Someone who tests positive or is deemed to be a substance abuser would be ineligible for vocational programs provided or funded by the state for 90 days, and a year after each subsequent failed screening.
The screening legislation has as much or more to do with what will happen after an individual completes their training, Higdon said.
"When you are looking for a job, 90 percent of them these days are going to require some kind of testing."
Another one of Higdon's bills would take on so-called "pill mills," or pain management clinics that hand out prescriptions for pain medications with scant evidence of need from patients. Many of those drugs end up sold on the street, Higdon said.
In addition to making a strict definition of what a pain management clinic is, the bill would require someone starting a clinic to go through the certificate of need process and to be specifically licensed.
Clinics would have to be physician owned and the physician would have to have valid licensure and be in current good standing with the licensure board. All employees at such clinics would be required to undergo background checks. Hospitals would be exempt from the regulation.
Higdon, who lives in Lebanon, was aware of the problem with prescription drugs, but didn't get involved until the issue literally hit home for him last summer.
A woman from Marion County who now lives in Olive Hill in eastern Kentucky called him to say she saw a quarter-page advertisement in the local paper for a pain clinic in Lebanon.

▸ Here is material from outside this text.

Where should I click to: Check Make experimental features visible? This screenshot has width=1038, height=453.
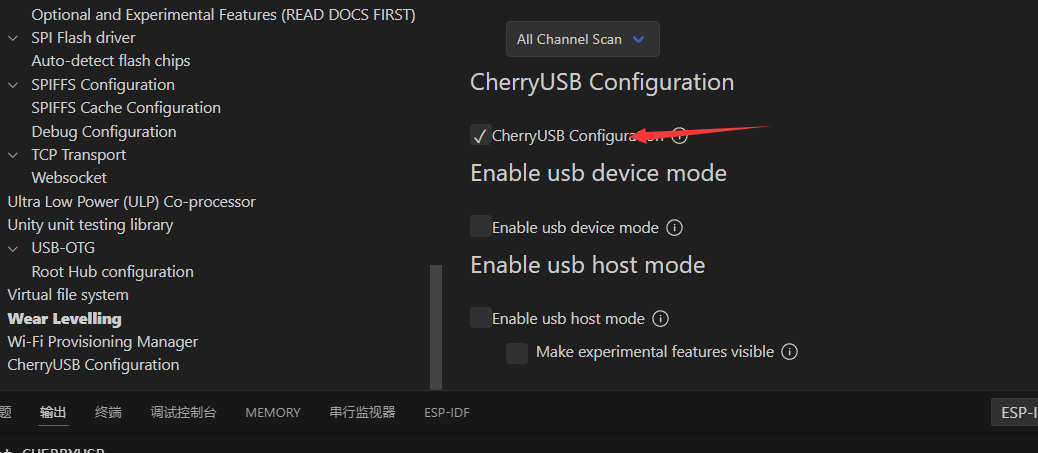[x=517, y=352]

At first, Higdon scoffed at the idea because there were no pain clinics in town, but then he said he got another call from eastern Kentucky.
After getting an address, Higdon said he discovered there was a clinic operating in the Lebanon Trade Center basically providing phony MRI results and prescriptions in exchange for $200. After local pressure, including a series of newspaper reports, the clinic was gone in a matter of weeks, Higdon said.
Although such clinics are increasingly looked at with suspicion, Higdon said he doesn't want to use too broad a brush.
"There are good clinics, especially in some hospitals," Higdon said. "We just need to weed out the bad actors that are keeping these underground pipelines full of drugs."
There is similar legislation being proposed during the regular session, so Higdon is not sure whether it will be his version or some amalgamation of his bill and other ideas that is ultimately voted on. However, he expects the issue will be addressed and something to be passed early in the session.